Monday, March 13, 2023

“The Signal and Selected Stories” by Vsevolod Garshin


Perhaps it was the fact that he died young. Or perhaps it was because he never published any famous novels, or even unfamous ones. But Vsevolod Garshin (1855-1888) may be the most famous Russian writer I never heard of. 

Garshin’s entire literary output consists of art exhibition reviews published in newspapers and 20 short stories published in one volume. The stories may be few in number, but they are wonderful works of experience, empathy, and observation. They’ve been published together as The Signal and Selected Stories.

 

I started reading Garshin’s stories without knowing anything about the author except that he died at 33. By the time I reached the second story, entitled “Four Days” and one of the author’s best known works, I knew he’d been a military veteran and had fought in a war. He had indeed; it was the Russo-Turkish War of 1877-78, which involved several Eastern European countries and Russia against the Ottoman Empire. (The European countries were fighting against Ottoman oppression; Russia was hoping to regain territory it had lost in the Crimean War (1853-1856). 

 

“Four Days” may be the short Russian answer from the Russo-Turkish War to Erick Maria Remarque’s All Quiet on the Western Front about World War I. A Russian soldier lies seriously wounded, forgotten by his comrades.

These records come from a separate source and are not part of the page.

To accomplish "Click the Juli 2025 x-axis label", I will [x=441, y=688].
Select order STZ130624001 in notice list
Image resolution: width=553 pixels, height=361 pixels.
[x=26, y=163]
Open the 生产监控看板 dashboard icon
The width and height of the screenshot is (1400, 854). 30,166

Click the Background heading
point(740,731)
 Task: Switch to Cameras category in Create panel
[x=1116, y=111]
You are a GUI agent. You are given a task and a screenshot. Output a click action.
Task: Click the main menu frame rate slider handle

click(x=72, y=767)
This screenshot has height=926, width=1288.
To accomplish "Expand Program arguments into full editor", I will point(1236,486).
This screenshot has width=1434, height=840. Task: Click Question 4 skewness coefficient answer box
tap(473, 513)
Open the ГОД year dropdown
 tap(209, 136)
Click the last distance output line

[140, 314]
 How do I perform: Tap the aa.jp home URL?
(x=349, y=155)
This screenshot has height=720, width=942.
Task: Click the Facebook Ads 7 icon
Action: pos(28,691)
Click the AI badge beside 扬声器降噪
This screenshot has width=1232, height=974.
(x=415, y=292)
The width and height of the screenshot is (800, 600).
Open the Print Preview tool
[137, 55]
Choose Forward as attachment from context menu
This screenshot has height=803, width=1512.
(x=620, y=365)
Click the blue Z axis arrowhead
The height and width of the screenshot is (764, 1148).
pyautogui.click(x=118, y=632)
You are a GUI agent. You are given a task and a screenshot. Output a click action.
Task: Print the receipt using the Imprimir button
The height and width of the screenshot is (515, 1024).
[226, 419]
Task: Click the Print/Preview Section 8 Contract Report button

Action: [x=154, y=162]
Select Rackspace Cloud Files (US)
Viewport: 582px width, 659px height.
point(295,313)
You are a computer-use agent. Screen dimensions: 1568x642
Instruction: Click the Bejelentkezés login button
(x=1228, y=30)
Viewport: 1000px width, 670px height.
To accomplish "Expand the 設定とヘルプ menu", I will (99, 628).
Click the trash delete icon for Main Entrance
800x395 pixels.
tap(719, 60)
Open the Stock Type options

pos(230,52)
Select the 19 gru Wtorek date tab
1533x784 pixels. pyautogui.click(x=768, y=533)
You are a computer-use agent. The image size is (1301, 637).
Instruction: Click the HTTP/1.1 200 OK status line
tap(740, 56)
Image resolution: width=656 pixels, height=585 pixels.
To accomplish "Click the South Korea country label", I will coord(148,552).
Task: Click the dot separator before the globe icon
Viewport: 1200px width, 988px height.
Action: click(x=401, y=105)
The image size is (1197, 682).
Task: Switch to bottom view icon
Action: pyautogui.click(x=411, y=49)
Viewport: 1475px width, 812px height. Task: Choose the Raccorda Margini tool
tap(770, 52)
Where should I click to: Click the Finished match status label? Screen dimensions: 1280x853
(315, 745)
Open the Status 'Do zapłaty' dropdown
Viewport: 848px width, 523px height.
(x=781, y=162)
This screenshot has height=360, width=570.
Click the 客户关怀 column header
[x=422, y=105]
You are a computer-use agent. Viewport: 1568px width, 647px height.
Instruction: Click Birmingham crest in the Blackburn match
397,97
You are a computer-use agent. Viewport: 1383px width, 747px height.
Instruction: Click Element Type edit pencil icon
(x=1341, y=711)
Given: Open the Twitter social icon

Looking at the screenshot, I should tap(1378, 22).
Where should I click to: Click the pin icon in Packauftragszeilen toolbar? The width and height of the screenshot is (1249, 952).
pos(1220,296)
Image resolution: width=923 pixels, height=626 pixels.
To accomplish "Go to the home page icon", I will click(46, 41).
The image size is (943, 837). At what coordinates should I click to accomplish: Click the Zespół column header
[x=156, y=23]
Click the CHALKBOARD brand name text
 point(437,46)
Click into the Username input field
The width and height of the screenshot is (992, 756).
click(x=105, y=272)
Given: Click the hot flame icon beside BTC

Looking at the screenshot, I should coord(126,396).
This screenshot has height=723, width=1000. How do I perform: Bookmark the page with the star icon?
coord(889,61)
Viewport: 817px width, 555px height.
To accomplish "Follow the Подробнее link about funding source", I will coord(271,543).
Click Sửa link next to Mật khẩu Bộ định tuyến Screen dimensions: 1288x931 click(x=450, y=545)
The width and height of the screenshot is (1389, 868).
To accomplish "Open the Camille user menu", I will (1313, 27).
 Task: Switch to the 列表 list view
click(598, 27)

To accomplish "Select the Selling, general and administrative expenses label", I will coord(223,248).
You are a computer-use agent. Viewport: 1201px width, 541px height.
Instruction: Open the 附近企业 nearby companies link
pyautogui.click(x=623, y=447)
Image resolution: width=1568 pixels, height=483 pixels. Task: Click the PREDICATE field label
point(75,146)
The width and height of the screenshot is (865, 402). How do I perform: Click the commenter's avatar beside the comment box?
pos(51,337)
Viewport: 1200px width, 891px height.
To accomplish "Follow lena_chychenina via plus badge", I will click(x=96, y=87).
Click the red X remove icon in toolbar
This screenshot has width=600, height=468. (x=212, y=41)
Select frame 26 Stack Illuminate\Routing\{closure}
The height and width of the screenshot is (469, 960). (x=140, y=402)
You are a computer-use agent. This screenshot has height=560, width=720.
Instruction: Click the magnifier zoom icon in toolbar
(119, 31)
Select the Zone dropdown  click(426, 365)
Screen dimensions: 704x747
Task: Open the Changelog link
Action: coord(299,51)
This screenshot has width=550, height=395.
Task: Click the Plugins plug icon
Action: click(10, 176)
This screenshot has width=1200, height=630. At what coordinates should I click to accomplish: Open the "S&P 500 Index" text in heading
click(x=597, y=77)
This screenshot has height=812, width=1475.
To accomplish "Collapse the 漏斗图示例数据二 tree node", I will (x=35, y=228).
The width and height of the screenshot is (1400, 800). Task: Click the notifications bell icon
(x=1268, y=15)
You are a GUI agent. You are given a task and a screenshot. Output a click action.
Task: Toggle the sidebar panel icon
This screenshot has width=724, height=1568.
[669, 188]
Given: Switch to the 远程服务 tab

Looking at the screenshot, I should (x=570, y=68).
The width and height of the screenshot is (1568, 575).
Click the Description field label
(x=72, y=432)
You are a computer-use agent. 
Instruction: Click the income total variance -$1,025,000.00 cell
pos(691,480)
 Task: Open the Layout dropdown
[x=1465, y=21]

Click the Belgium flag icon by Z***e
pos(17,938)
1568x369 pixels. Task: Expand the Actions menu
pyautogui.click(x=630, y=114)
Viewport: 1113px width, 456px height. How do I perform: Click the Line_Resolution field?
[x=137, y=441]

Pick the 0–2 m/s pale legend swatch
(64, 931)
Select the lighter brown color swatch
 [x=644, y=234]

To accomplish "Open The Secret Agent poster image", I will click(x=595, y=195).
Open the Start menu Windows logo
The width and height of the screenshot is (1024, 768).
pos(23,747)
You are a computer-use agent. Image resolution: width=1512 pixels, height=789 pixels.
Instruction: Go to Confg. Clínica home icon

And he lies next to a dead Turkish soldier, whose supplies keep the Russian alive and whose presence keeps the Russian from losing his mind. And what transpires is an understanding that two young men, trying to do their duty, were caught up in a terrible conflict.

 

Vsevolod Garshin

“The title story, “The Signal,” concerns the life of railroad signalmen. These were the men who, living near the rail lines, signaled open or busy lines to train engineers. One young signalman becomes disenchanted and angry with his treatment by the supervisor, and he decides to do something drastic in retaliation.

 

Other stories concern young men waiting to be called up for military service; love stories; stories of frustrated love, where a young man to get the attention of a nurse he’s infatuated with becomes deathly ill; and other things. Several of the stories remind me of the short stories of Aleksandr Solzhenitsyn, who often wrote about military themes. Written 70 and 80 years after Garshin, Solzhenitsyn’s stories often have the same sense of fate and surprise twists at the end.

 

Garshin died of injuries from an attempted suicide; he threw himself down a flight of stone stairs. He had previously had mental problems. And yet his stories are clearheaded, straightforward narratives. He knew war, and he knew people, and it’s unfortunate that he died so young and with a small if insightful body of work.